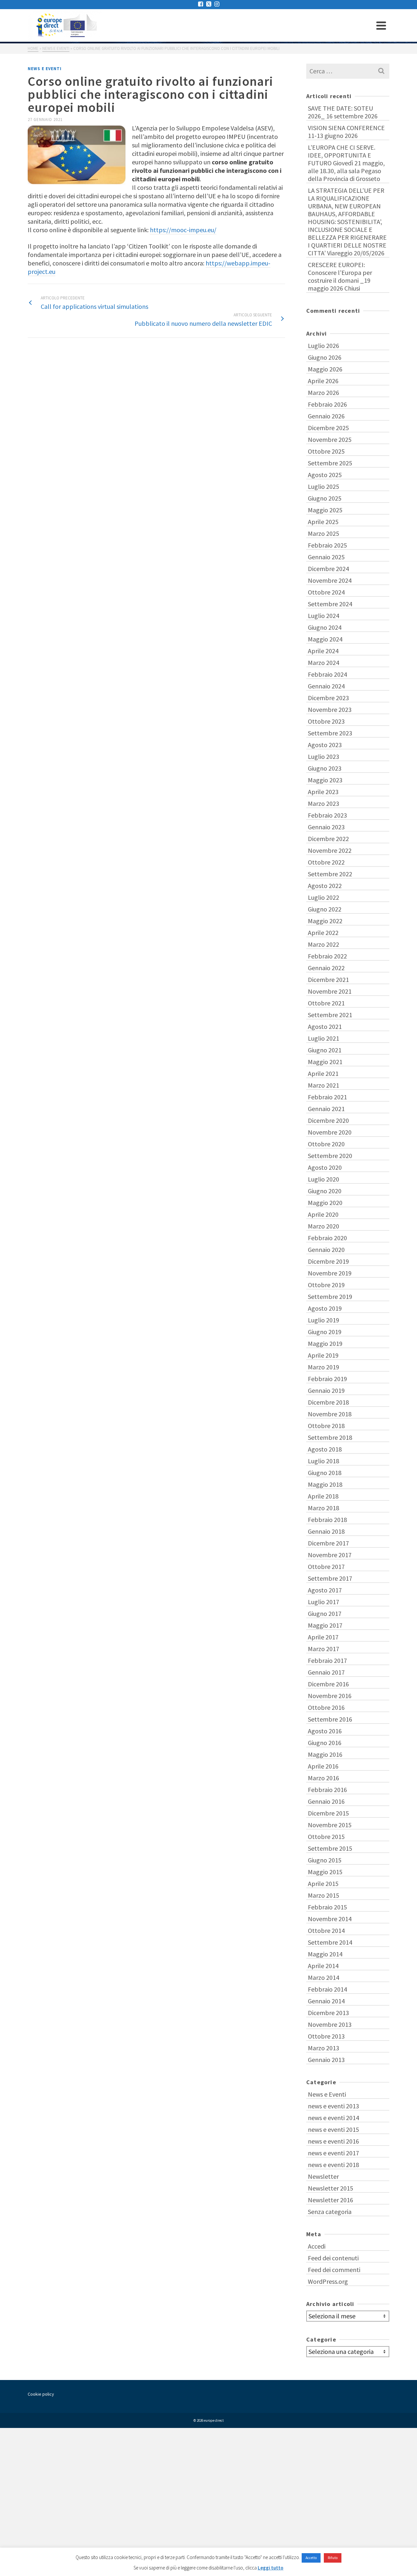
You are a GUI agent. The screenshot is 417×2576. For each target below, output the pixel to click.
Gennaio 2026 (326, 416)
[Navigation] (381, 25)
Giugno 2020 (324, 1191)
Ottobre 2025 (326, 451)
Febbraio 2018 (327, 1519)
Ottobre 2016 (326, 1707)
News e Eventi (45, 68)
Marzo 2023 (323, 803)
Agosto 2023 (325, 745)
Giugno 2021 (324, 1050)
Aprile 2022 (323, 932)
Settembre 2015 (330, 1848)
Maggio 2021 (325, 1062)
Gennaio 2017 (326, 1672)
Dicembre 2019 (328, 1261)
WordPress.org (328, 2281)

§ **TASK OBJECTIVE**: From the line containing "Aprile 2022 (323, 932)" to the final line of the data, repeat each line exactly. Include both ends.

§ **ANSWER TO THE EXERCISE**:
Aprile 2022 (323, 932)
Settembre 2015 (330, 1848)
Maggio 2021 (325, 1062)
Gennaio 2017 (326, 1672)
Dicembre 2019 (328, 1261)
WordPress.org (328, 2281)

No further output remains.